◆ EXERCISE DESCRIPTION: Pull out each line in the records below that contains the string "Choose", matching case exactly.

◆ Target position records:
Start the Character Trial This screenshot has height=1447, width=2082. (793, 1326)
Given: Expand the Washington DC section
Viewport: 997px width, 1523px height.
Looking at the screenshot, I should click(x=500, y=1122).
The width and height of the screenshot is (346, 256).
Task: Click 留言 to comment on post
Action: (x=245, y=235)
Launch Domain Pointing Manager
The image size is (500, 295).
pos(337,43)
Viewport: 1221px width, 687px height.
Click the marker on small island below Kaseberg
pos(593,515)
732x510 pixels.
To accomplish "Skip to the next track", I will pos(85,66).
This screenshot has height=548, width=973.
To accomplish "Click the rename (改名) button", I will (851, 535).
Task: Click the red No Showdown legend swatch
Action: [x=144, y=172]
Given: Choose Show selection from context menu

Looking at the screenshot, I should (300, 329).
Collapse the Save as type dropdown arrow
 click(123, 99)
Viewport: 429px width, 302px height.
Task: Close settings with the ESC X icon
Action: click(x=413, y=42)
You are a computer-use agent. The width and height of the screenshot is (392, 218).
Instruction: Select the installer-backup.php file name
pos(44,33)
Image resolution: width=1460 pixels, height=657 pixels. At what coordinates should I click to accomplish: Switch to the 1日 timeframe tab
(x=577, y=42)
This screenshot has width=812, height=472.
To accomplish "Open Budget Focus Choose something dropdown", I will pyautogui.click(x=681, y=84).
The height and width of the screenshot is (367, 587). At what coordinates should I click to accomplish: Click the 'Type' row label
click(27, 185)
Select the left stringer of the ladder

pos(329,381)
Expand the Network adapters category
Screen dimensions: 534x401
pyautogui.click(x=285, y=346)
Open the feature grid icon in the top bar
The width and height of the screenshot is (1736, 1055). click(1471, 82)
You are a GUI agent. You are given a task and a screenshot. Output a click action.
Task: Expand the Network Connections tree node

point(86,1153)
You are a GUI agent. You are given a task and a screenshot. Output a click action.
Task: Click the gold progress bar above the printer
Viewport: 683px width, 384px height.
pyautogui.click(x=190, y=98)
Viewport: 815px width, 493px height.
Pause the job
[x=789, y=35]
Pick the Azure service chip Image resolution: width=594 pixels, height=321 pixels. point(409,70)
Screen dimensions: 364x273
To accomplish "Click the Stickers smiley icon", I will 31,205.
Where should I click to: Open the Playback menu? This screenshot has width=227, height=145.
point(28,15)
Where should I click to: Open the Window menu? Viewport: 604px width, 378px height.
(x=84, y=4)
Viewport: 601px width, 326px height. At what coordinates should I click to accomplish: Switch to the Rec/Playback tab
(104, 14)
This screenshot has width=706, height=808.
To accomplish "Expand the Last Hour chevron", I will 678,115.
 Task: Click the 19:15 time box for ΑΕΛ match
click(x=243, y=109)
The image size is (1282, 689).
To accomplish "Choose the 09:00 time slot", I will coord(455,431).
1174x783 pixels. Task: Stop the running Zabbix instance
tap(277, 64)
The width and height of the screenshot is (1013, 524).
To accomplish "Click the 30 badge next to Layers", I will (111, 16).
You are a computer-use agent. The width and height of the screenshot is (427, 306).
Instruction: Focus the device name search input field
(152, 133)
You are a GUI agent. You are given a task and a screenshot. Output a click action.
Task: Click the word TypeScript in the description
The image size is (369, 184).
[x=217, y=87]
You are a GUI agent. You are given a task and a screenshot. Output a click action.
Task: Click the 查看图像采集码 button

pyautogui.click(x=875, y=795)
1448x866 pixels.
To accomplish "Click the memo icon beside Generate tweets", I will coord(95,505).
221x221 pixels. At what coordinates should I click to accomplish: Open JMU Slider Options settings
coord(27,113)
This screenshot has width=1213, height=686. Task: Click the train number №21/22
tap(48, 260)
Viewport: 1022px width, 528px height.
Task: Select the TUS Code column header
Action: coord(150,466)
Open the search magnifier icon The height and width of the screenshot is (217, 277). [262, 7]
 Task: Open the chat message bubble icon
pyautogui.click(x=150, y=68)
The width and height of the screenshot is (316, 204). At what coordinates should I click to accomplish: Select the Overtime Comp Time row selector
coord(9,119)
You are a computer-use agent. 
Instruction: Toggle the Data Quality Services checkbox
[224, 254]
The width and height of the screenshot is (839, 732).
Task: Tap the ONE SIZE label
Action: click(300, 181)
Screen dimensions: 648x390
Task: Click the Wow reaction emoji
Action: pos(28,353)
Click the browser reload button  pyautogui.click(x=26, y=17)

◆ WRITTEN RESPONSE:
Given: Choose Show selection from context menu
To accomplish "Open Budget Focus Choose something dropdown", I will pyautogui.click(x=681, y=84).
To accomplish "Choose the 09:00 time slot", I will coord(455,431).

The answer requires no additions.